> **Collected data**
_ _ _ _ _
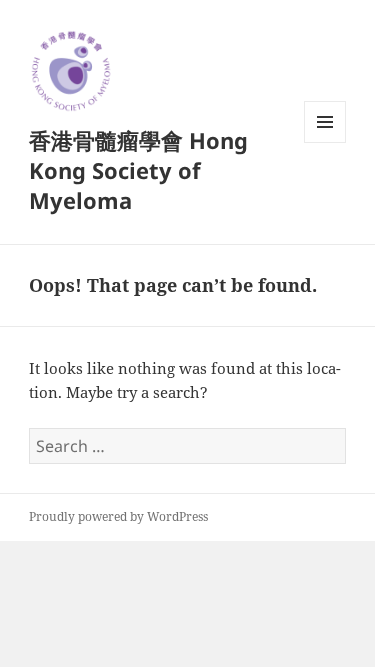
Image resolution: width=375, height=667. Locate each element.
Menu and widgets (325, 142)
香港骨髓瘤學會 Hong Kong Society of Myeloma (138, 170)
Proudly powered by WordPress (118, 516)
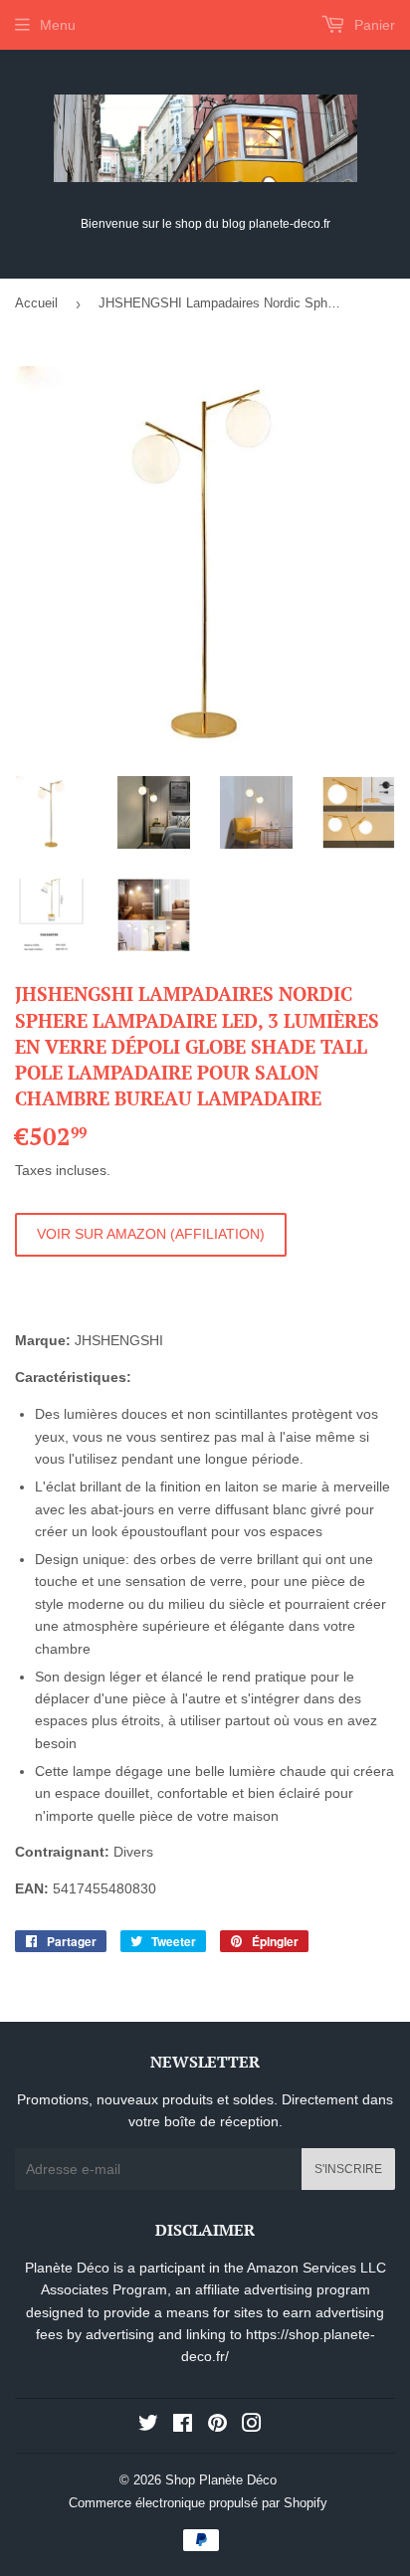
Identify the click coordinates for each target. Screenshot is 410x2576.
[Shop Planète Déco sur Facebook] (182, 2426)
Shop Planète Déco (221, 2480)
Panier (372, 25)
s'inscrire (348, 2169)
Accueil (36, 303)
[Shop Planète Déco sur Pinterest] (217, 2426)
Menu (58, 25)
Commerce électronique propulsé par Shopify (198, 2502)
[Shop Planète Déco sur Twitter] (148, 2426)
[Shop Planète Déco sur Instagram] (252, 2426)
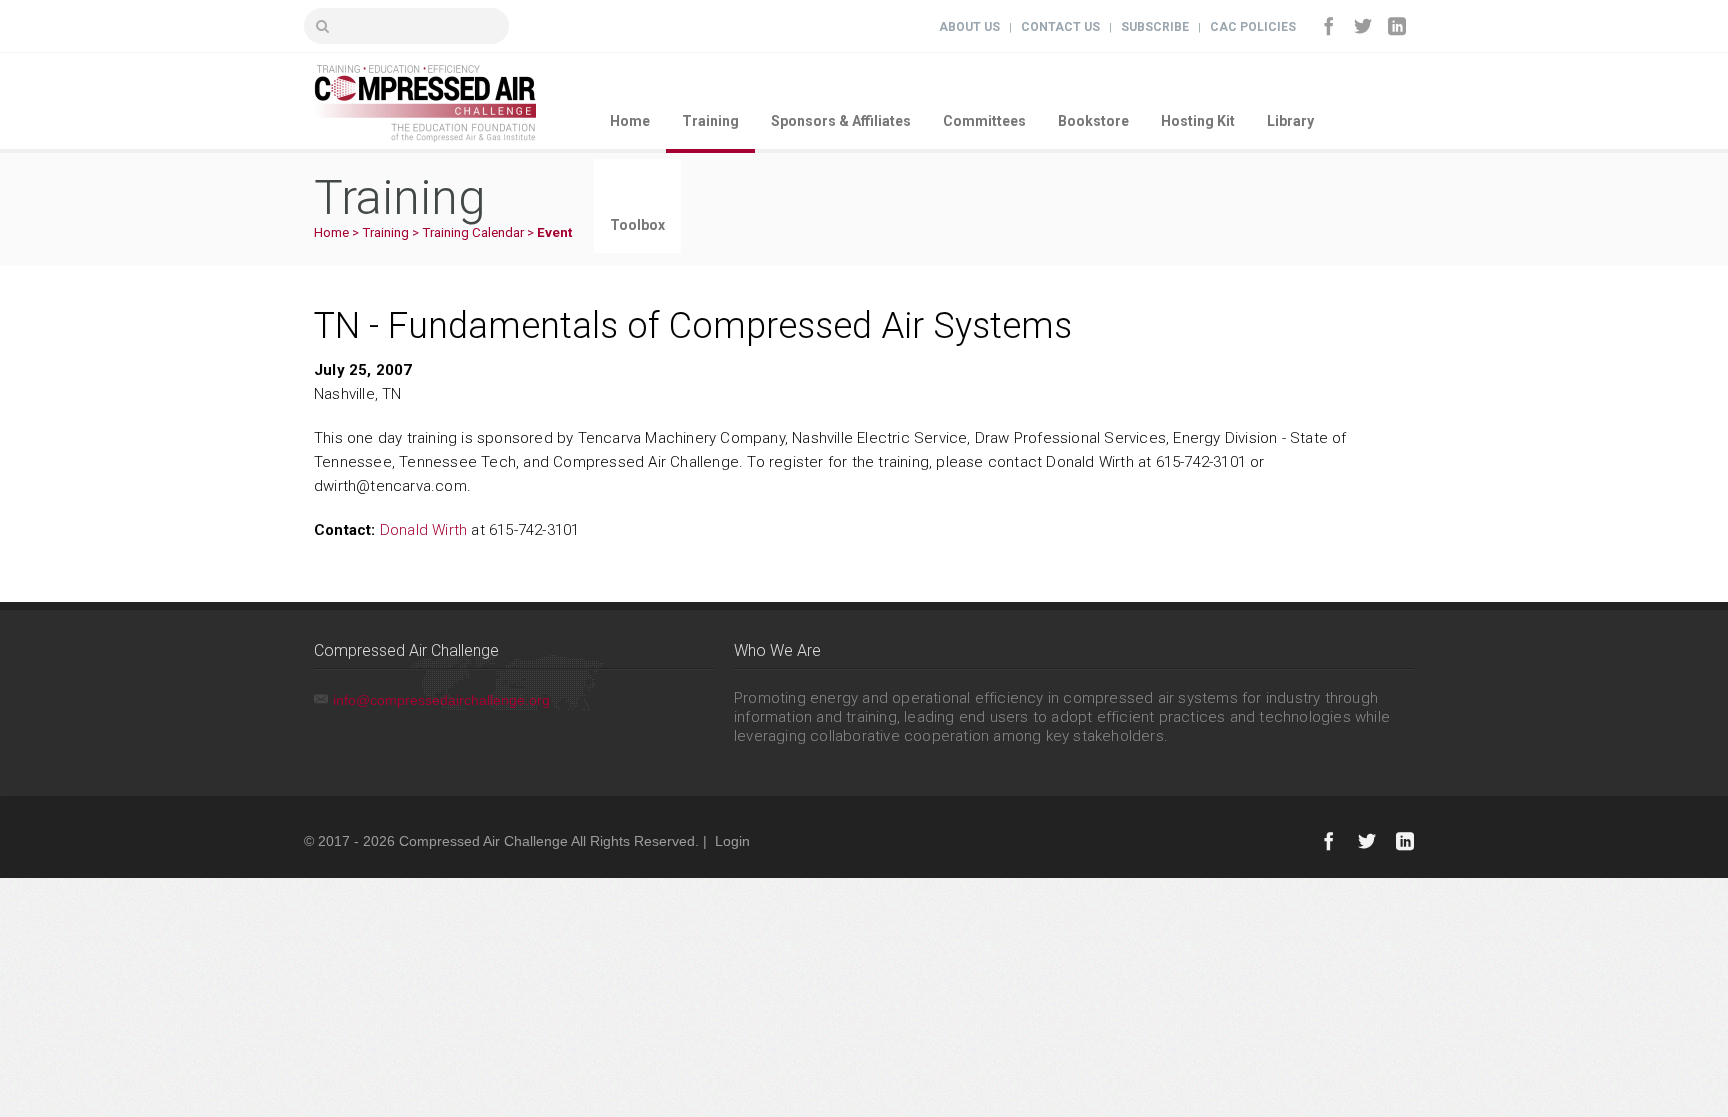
_ _ _ _ _
Print exactly the lines above that run from the one with "Menu and widgets (325, 142)" down to the one with "Accueil (36, 303)", and omit the pictures.

> **Answer below**
Menu and widgets (325, 142)
香港骨髓瘤學會 Hong Kong Society of Myeloma (138, 170)
Proudly powered by WordPress (118, 516)
Identify the click coordinates for each target. Screenshot is 410x2576.
[Shop Planète Déco sur Facebook] (182, 2426)
Shop Planète Déco (221, 2480)
Panier (372, 25)
s'inscrire (348, 2169)
Accueil (36, 303)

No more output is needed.